Bring in the 1 Series M. Conveniently, a nicely spec’d 1 Series M will run you about $55k. Right smack dab in between the $35,000 WRX STI and $75,000 Audi RS4 (*). And impressively, you’ll find potentially perfect middle ground with this rev happy 335HP, twin turbo inline six.
Our test car came in at $50,460. This is virtually considered the base spec here in the US: Premium Package, heated seats, Xenon headlights, and automatic climate control. Our test car came covered in the unique Valencia Orange paint (**).
Honestly, I didn’t know what to expect. I remember the initial launch of this car and all the hype that came with it. I always had a thing for the M cars, so getting the keys to this car for a few days was a bit surreal.
Sliding into the driver’s seat, the first thing you notice is the layout of the cockpit. It’s clean and simple. You begin to get the hint of how BMW is the “Ultimate Driving Machine.” It’s pure.
Information is laid out in a clear manner, transmitting the information that you need to drive this car hard. The tach is on the right and the speedometer on the left. Vital statistics are low and center, but always visible.
Details such as the fat M Sport steering wheel help to make a strong connection between driver and machine. It’s tangible. It’s the right diameter and angle. It feels perfect.
The leather dash and Alcantara gauge shroud are soft touches that showcase the quality level of this car.
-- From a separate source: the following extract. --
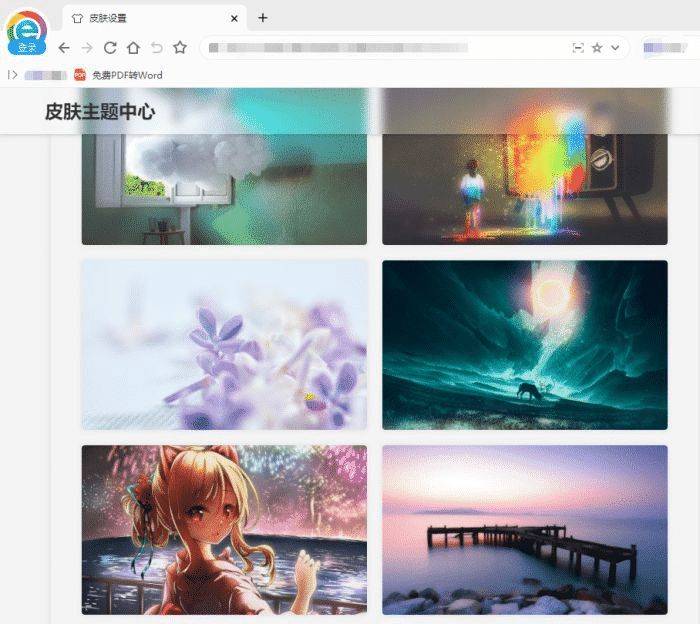This screenshot has width=700, height=624.
Task: Click the back navigation arrow
Action: click(x=64, y=47)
There are no hard plastic details and no potentially rattle prone components that may show wear over time. There is no mistaking this interior as a BMW M. And don’t forget the seats. The seats have nice upper support with decent side bolstering, covered with a very supple Boston leather covering which brings nice and elegant to the touch.
I referenced the exhaust note earlier. Upon start up, you can tell that this car is not just a sporty 1 Series. For a six, this car just sounds sweet.
I was a little cautious during my first outing with the car, but this 1 Series M has a way of making you want to drive it harder and harder; and faster. It wasn’t too far into the drive that you discover just how willing this car is to rev higher and higher. You feel like you need to drive this car to redline at every opportunity. The motor is so responsive to driver input and control. It’s a visceral experience that I recommend everyone to experience at least once with this car. In short, it’s an utter blast to drive!
This car encourages you to drive it at the higher range of its limits. Sure, the über-balanced suspension, the M Variable diff lock, the M Dynamic stability control, and the rev happy motor make this car “easier” to drive. But the adrenaline rush that comes along with it is, frankly, addicting.